Provo • It’s been a transition year for Kenzie Koerber.
The graduate opposite hitter for the BYU women’s volleyball team transferred there over the summer after playing for years at the University of Utah. She was one the leaders on a Utes team that advanced to the Sweet 16 twice during her tenure.
But she left Salt Lake City and went south to Provo because she converted to The Church of Jesus Christ of Latter-day Saints and wanted to be in an environment with more like-minded people. Upon her arrival, she was expected to essentially be the leader of the 2021 Cougars, who start their NCAA Tournament run Saturday against Boise State in the Smith Fieldhouse.
In her short time as a Cougar, she’s already help lift a team that played in the Sweet 16 in April.

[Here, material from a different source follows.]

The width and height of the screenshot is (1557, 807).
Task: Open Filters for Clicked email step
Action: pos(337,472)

“She is very competitive and has a strong arm, and she knows the game of volleyball,” junior middle blocker Heather Gneiting said of Koerber. “She’s played at a high level for a long time. So just having that in our gym each day to play against is really important for us getting better and it helps all the girls get better.”
Koerber said playing at BYU has allowed her to have her best season as a volleyball player both statistically and personally. Her hitting percentage and kills per set numbers have gone up, and she’s been tickled by moments where fans will stop her in the grocery store and excitedly ask, “Are you No. 4?”

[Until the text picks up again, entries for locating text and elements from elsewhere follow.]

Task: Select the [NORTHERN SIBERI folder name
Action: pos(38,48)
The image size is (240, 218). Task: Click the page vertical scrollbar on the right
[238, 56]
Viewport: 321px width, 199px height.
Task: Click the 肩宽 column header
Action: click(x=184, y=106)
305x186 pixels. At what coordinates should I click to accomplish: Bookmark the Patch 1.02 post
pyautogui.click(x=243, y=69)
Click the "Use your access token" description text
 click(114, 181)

“It’s kind of cool that down here, it’s a little bit more of a tight-knit community where everybody knows volleyball, everyone knows BYU sports,” Koerber said.
Cougars coach Heather Olmstead described Koerber as a competitor and a “great human being.” Gneiting said she is an authentic person and has done a good job connecting with every one of her teammates throughout the season.

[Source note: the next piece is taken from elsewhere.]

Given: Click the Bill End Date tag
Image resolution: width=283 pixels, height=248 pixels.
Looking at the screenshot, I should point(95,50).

And when it comes to being on the court, Olmstead described just how much value Koerber has brought to BYU.
“I think being able to count on Kenzie to get a pass when we need it and leaning on her for a kill in a crucial moment, I think gives other people confidence,” Olmstead said. “We can still go to other people in moments of need, but we know she wants the ball and she loves those moments where the game is on the line.”
It appears clear that although it will end up being a short one, Koerber’s transition year has been successful.
“It’s been awesome and I wouldn’t trade it for the world, and I’m very happy that I made the decision to come down here,” she said.